Regarding Claim 11. Xu further teaches The computer-implemented method of claim 7, wherein the generative language model and the generative image model are separate models (Xu, [0028] FIG. 2 shows an example environment of an embodiment of the disclosure including a text-to-image system 201 such as may exist within system 110. … The backend of system 201 also contains, in some embodiments, a text-to-image model inference engine 204, an image search engine 205, a prompt analysis and merge engine 206, a prompt-based model classifier 207, and a prompt-based sampler classifier 208, all of which interact to drive the image generation described in FIG. 1A. The text-to-image model inference engine 204 may in some embodiments, using the prompt and parameters as input, generate an output image. 
[0030] The prompt analysis and merge engine 206, in some embodiments, includes a sentence merging model that can be trained to merge the main descriptions of two prompts together by fine tuning a large pretrained language model, like OpenAI's GPT BERT, XLNet, or ROBERTa with collected training data.).

Claim 12 is similar in scope as Claim 1, and thus is rejected under same rationale. Claim 12 further requires
a processor; and
a storage medium storing instructions (Xu, [0055] The system 201 may be implemented using any suitable architecture….Control circuitry may retrieve instructions of the application from storage and process the instructions to provide image generation and selection discussed herein.).

Regarding Claim 13. Xu further teaches The system of claim 12, wherein the instructions, when executed by the processor, cause the system to: display the one or more first generative containers and the one or more second generative containers on a user interface comprising a new container area (Xu, as shown in Fig 1A, generated image contents are displayed at the bottom of the GUI. 
Although Xu didn’t explicitly teach “generative containers”, Xu teaches displaying generated image content at a pre-defined section of the user interface. It is obvious to a person with ordinary skill in the art that the bottom section of the user interface holding generative image, is similar to the generative container.).

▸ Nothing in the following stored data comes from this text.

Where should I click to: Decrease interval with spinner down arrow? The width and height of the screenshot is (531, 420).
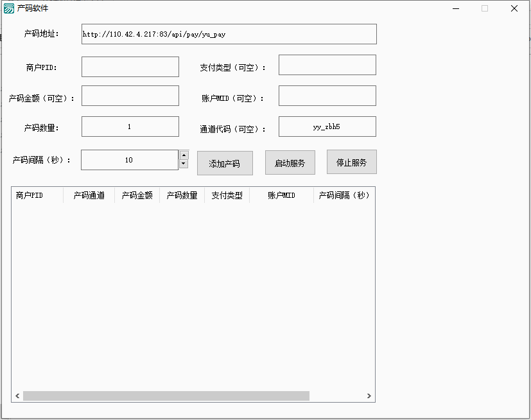(184, 164)
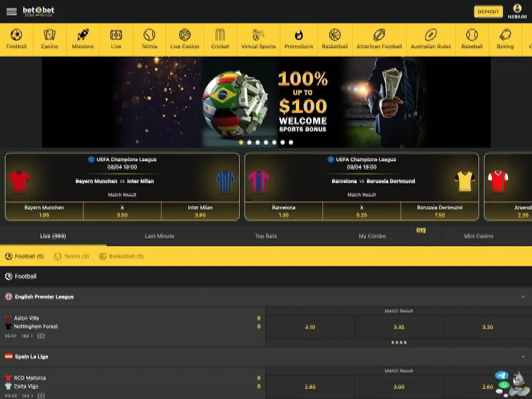Screen dimensions: 532x399
Task: Switch to the Top Bets tab
Action: (266, 236)
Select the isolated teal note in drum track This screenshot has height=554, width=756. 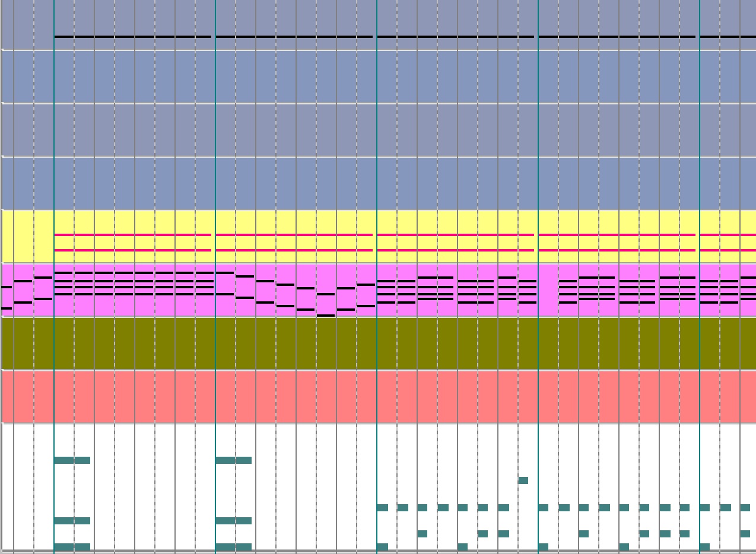pos(523,480)
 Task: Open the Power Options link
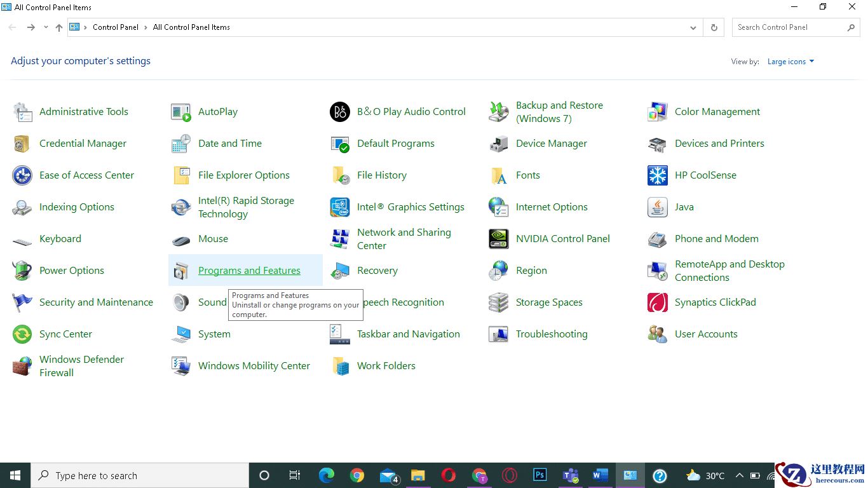pos(71,271)
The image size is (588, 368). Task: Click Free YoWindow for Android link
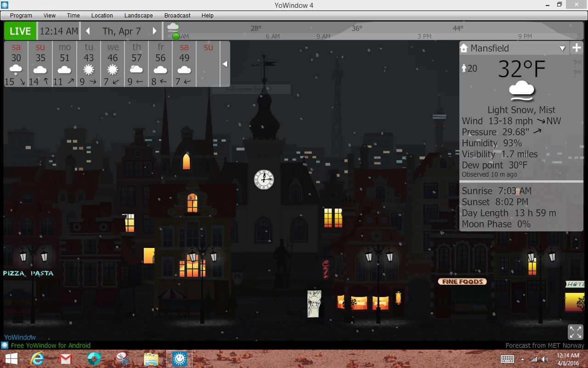[51, 345]
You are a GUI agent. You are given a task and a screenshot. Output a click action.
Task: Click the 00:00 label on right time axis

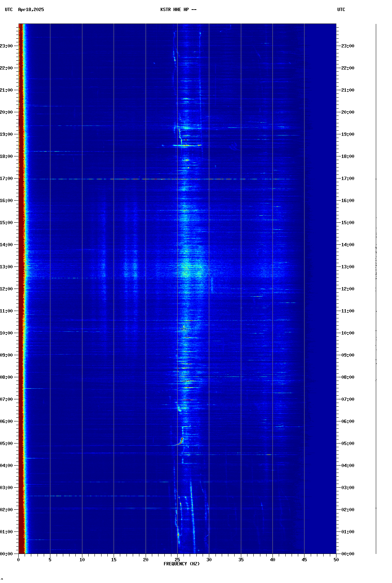(x=348, y=554)
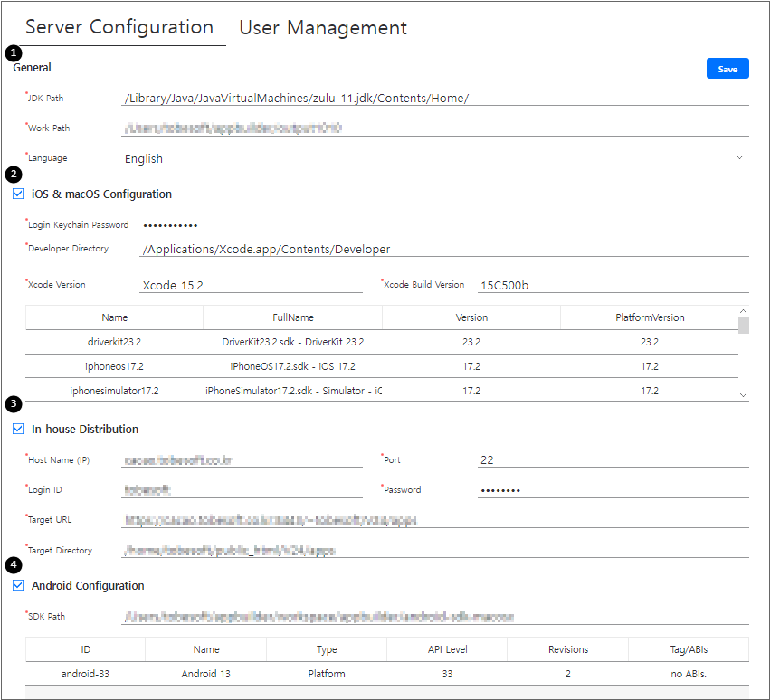Disable the Android Configuration checkbox
Viewport: 770px width, 700px height.
pyautogui.click(x=18, y=585)
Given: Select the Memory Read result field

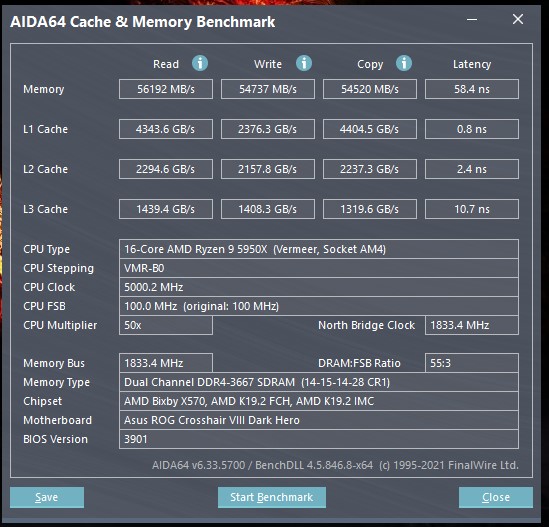Looking at the screenshot, I should (166, 89).
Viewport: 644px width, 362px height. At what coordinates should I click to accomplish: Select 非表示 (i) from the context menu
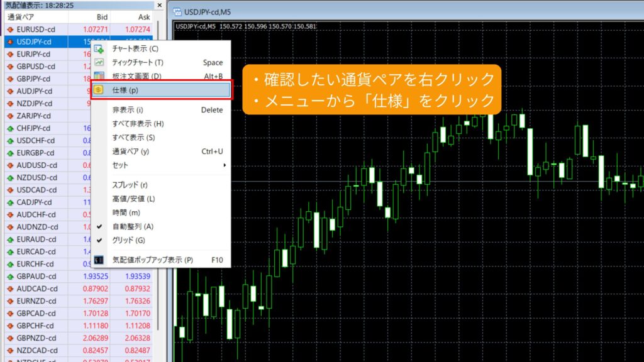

Regarding Claim 15. Xu further teaches The system of claim 12, wherein the instructions, when executed by the processor, cause the system to: receiving the requested refinement via the one or more second generative containers (Xu, [0044] FIG. 6 shows the system receiving a selection of a particular search result 601 in the example embodiment shown in FIGS. 4 and 5. Scrolling may display more results. Box 602 displays metadata associated with result 601 which includes generation parameters in the form of a model 604, prompt 606, and parameters 608.
[0045] FIG. 7 shows the embodiment of FIGS. 4-6 receiving a request to merge the prompt 606 with prompt 501, as indicated by the position of cursor 402 over the merge option 701. Upon receiving the selection of merge option 701, the system uses the prompt analysis and merge engine 206 to merge the prompts 501 and 606 to create prompt 702 "a 68 year old priest with red robe, Vincent Van Gogh." The model 604 and parameters 608 are input upon receiving the instructions to merge as well.).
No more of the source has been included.